"Copraphagy" is a key word at this year's Boston Underground Film Festival at the Brattle. It crops up in the opening night film, Jason Lapeyre and Robert Wilson's I Declare War (2012; March 27@ 7:30 pm), in which a kid defines the term, correctly, as shit eating, and then invites the boy whom he is bullying to demonstrate. The practice comes up again in Kim Ki-duk's Pieta (2012; March 30 @ 2:45 pm). And still a dozen more films to see. John Waters would be proud.
Shit eating aside, War is a game in which kids act out a battle, their toy guns transformed into the real thing by their imagination. There are strict rules, mastered by PK (Gage Munroe), the game's Napoleon. But Skinner (Michael Friend), who can't compete, changes them, and the game enters Lord of the Flies territory. A girl (Mackenzie Munroe) also participates; she's smarter than the boys, but unfortunately for her, and the film, she has a crush on one of them.

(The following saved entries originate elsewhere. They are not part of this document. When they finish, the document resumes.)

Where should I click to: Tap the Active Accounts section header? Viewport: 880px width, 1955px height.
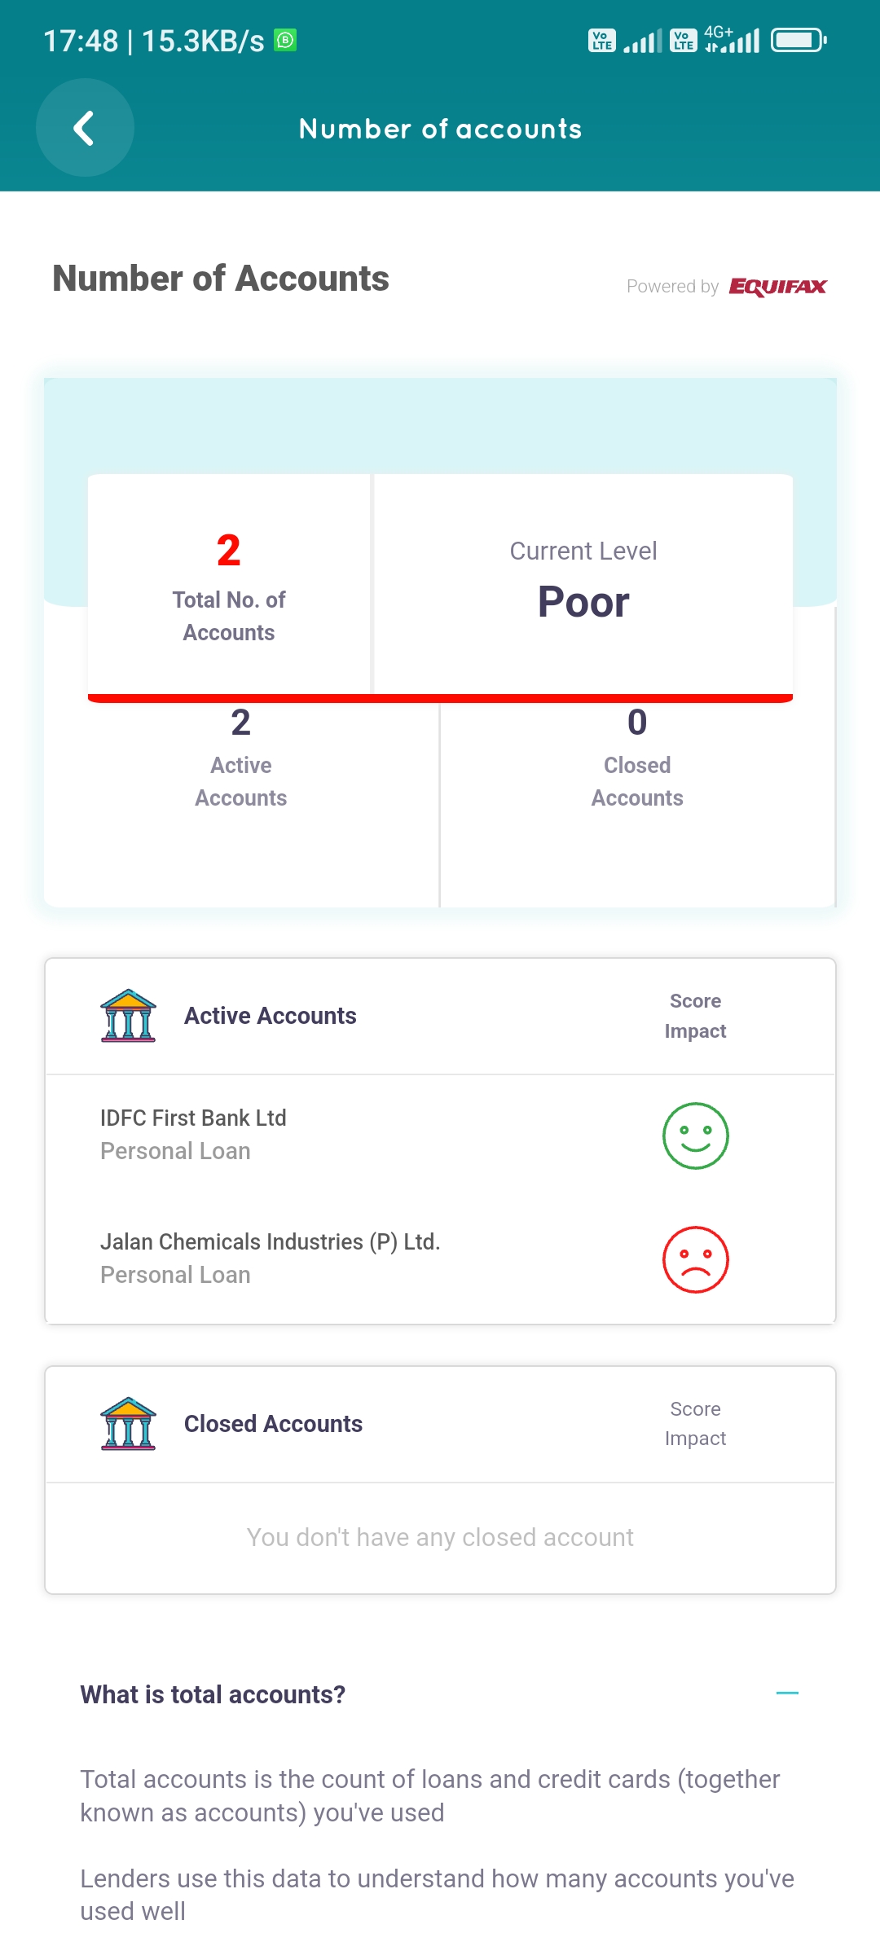271,1016
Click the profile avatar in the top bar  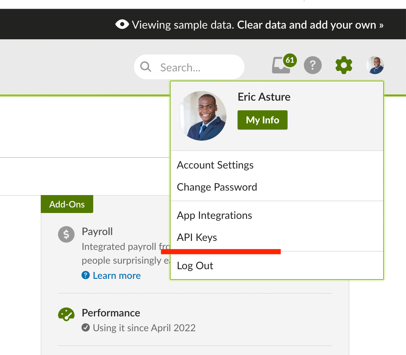click(375, 65)
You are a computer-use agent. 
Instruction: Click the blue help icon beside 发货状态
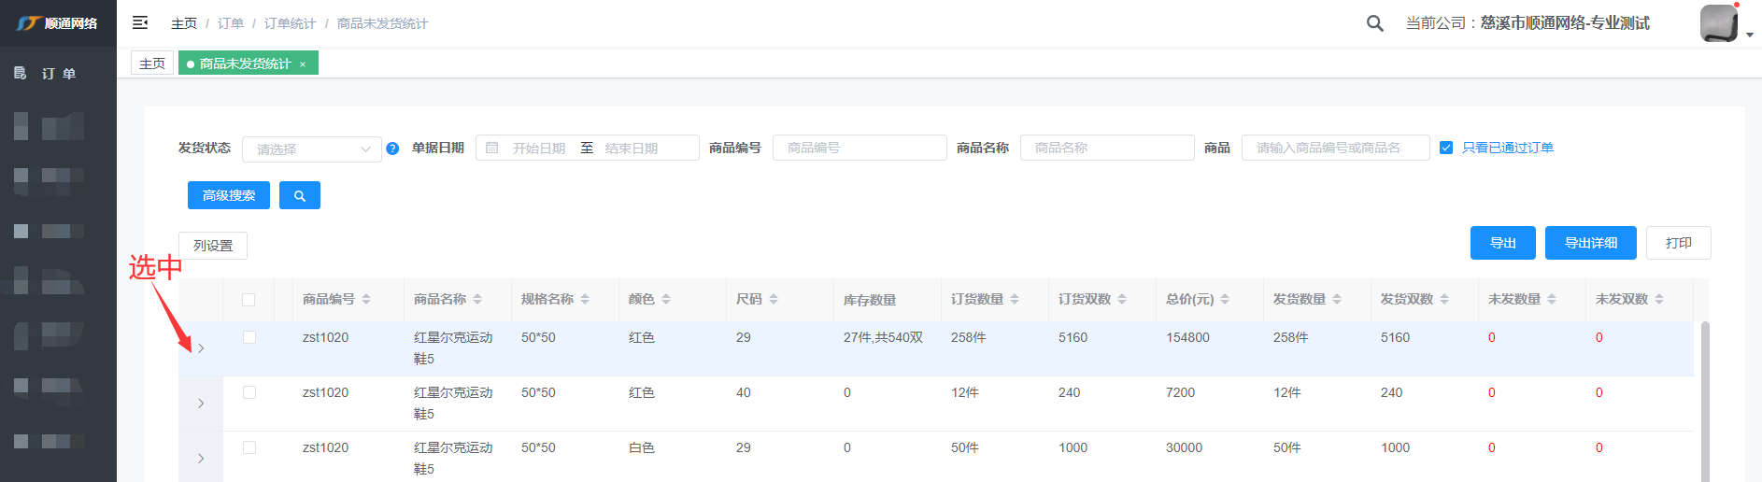click(392, 149)
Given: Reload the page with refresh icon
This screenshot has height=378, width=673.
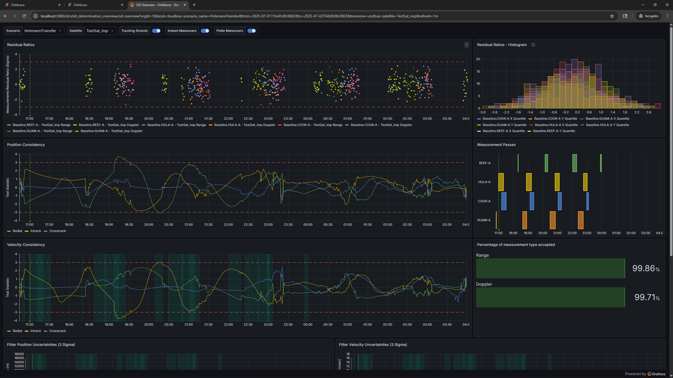Looking at the screenshot, I should [x=24, y=16].
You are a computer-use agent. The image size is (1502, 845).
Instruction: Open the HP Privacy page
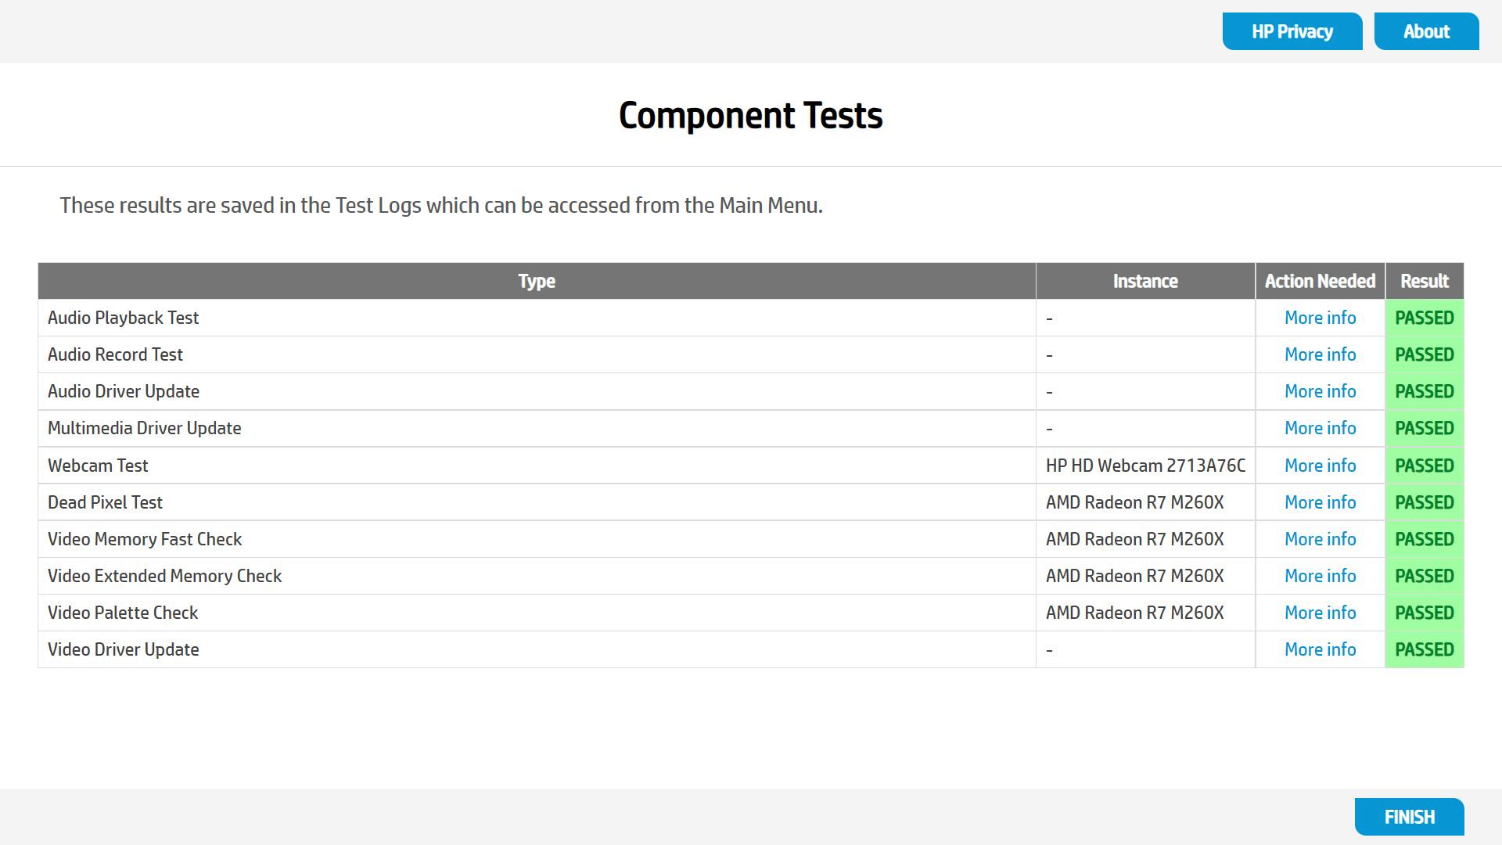click(x=1292, y=31)
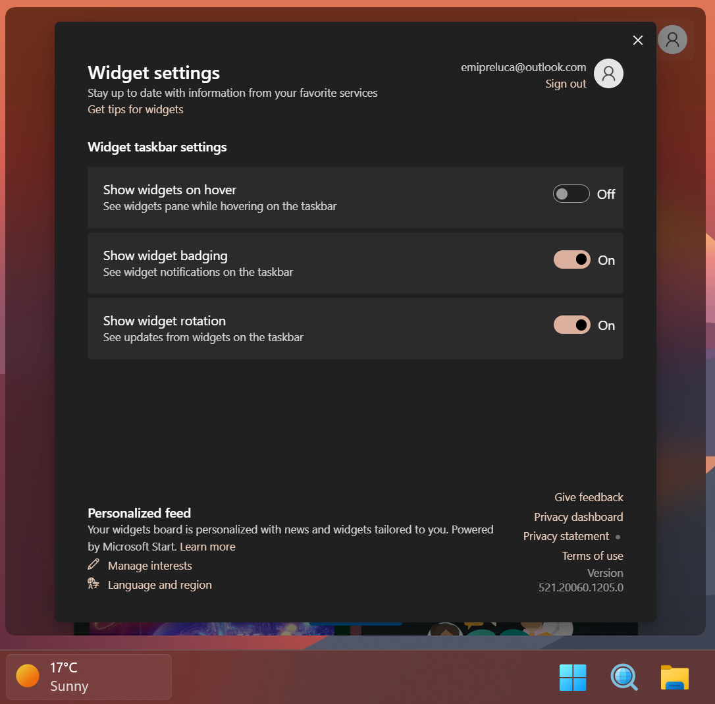Open the Give feedback link
Viewport: 715px width, 704px height.
588,497
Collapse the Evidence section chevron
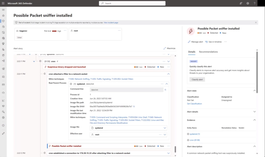The image size is (265, 157). pos(254,120)
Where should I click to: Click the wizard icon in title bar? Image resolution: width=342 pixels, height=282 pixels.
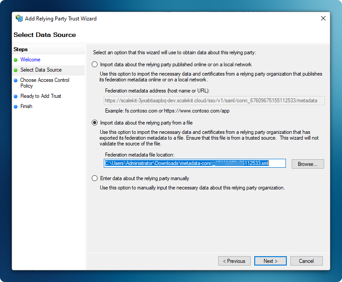[x=19, y=19]
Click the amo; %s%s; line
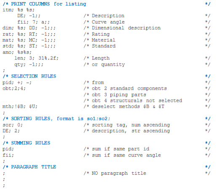The image size is (217, 192). 17,52
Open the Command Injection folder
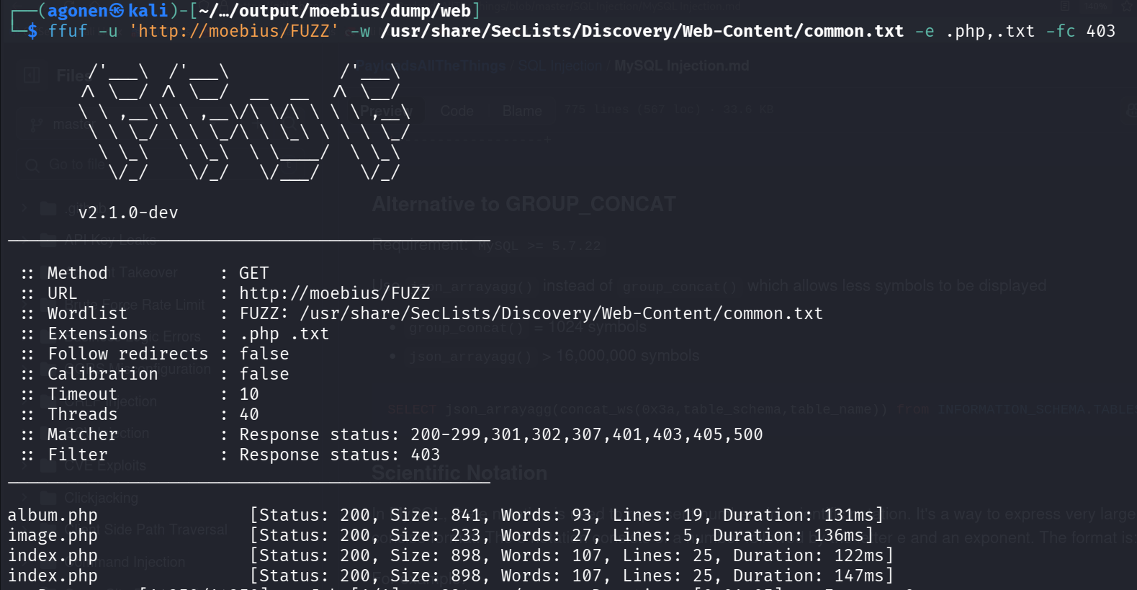The height and width of the screenshot is (590, 1137). coord(144,562)
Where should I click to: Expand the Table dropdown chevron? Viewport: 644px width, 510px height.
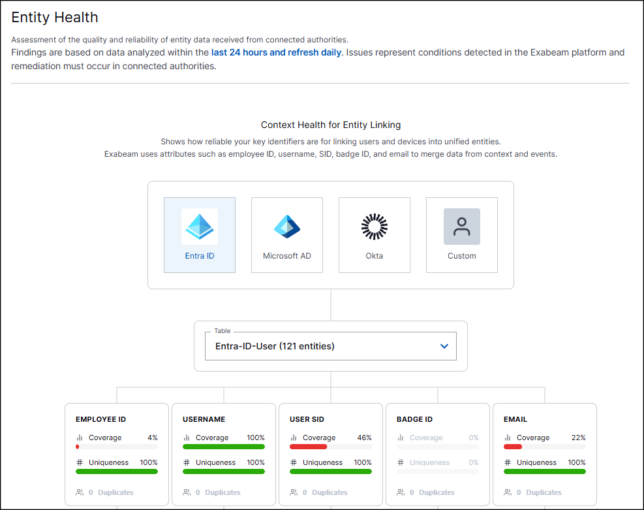pyautogui.click(x=444, y=346)
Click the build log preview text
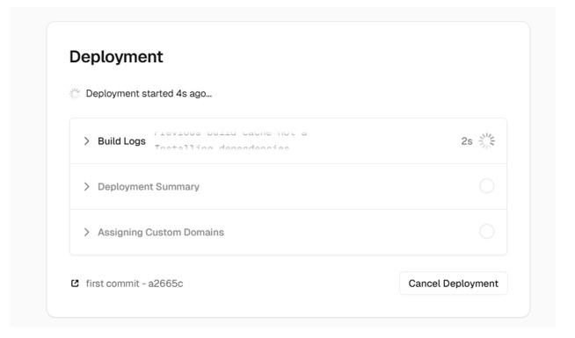This screenshot has height=338, width=575. pyautogui.click(x=230, y=140)
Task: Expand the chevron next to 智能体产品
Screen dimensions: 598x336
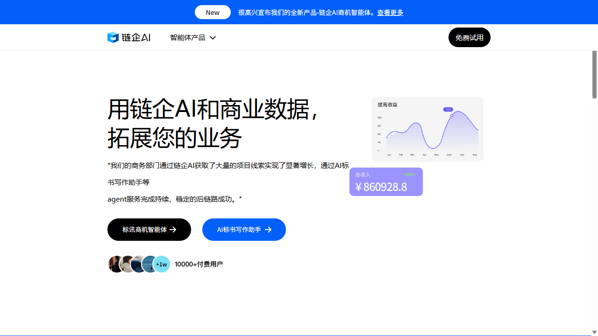Action: (x=213, y=38)

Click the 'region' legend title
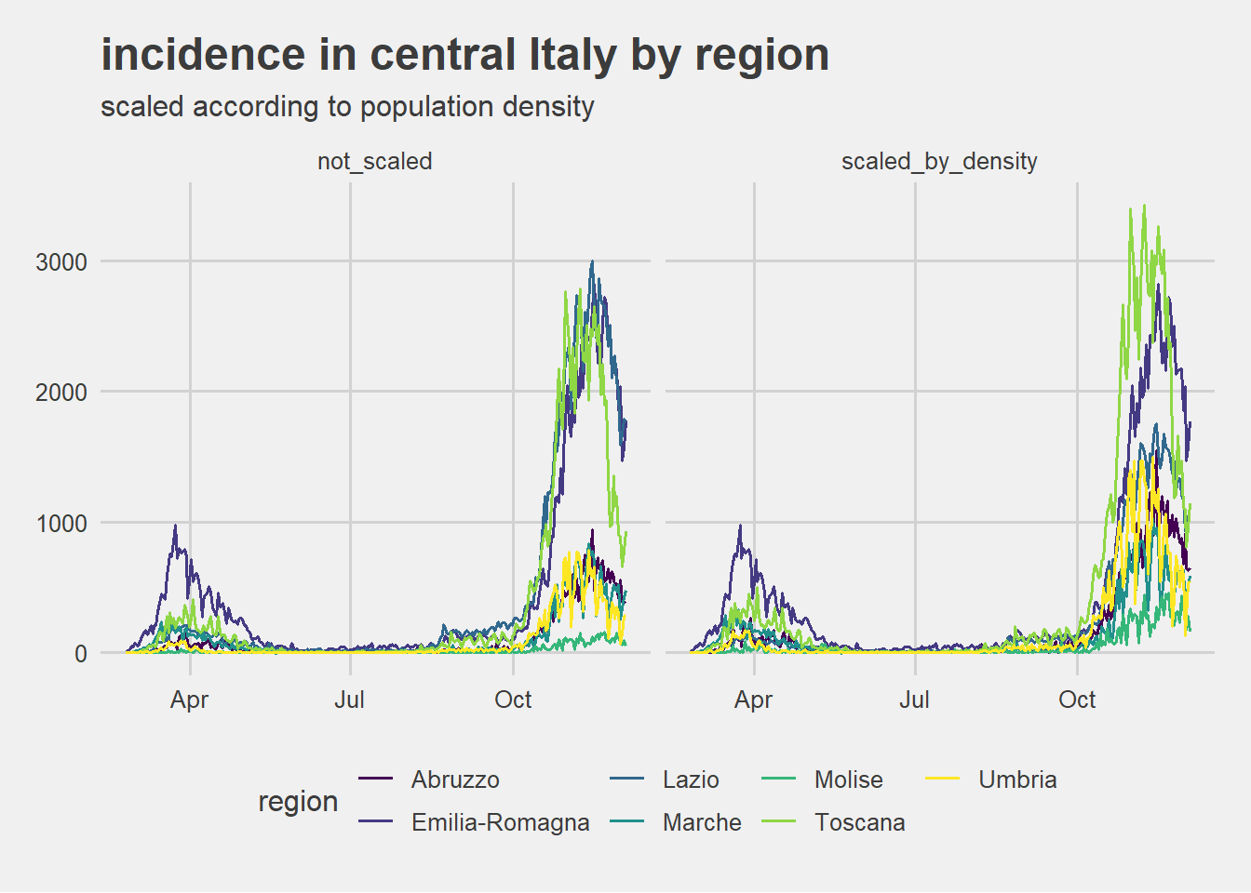point(298,801)
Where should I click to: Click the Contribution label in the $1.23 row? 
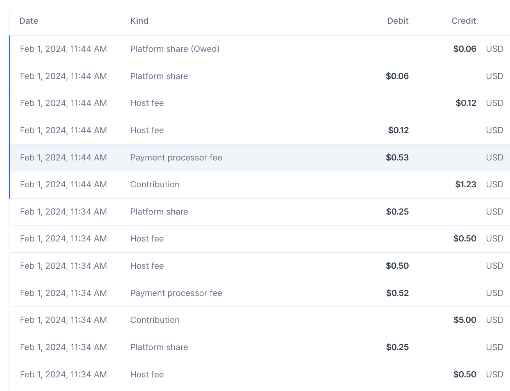click(155, 185)
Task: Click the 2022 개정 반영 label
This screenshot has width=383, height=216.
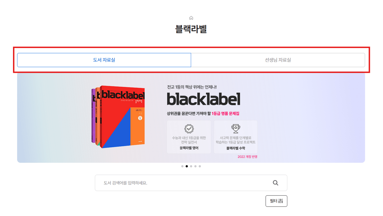Action: tap(247, 157)
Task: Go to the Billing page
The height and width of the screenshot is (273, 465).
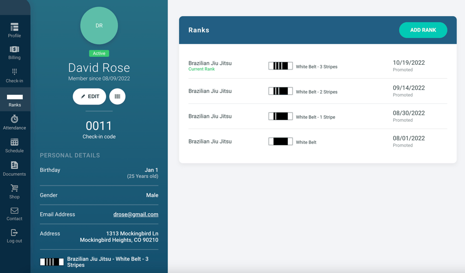Action: [14, 53]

True to its title, Kim's Pieta explores the theme of maternal mourning. The mother here comes out of nowhere to reclaim her son, abandoned in infancy. The boy, however, has grown up into a loan enforcer whose specialty is forcing debtors to take out insurance policies and then maim themselves, using the claims to repay the debt. He doesn't need a guilty mom bugging him. So he tests her love by forcing her to eat shit, among other unpleasant tasks. In the end, maternal love prevails, and it's horrible.
Lithuanian director Kristina Buozyte's Vanishing Waves (2012; March 31 @ 6 pm) takes on a different deviance, voyeurism. A new device allows a researcher to enter the mind of a comatose woman. There they engage in increasingly polymorphous perversity. "Objectivity is only a fetish of truth," notes a colleague. The alternative, though, is madness.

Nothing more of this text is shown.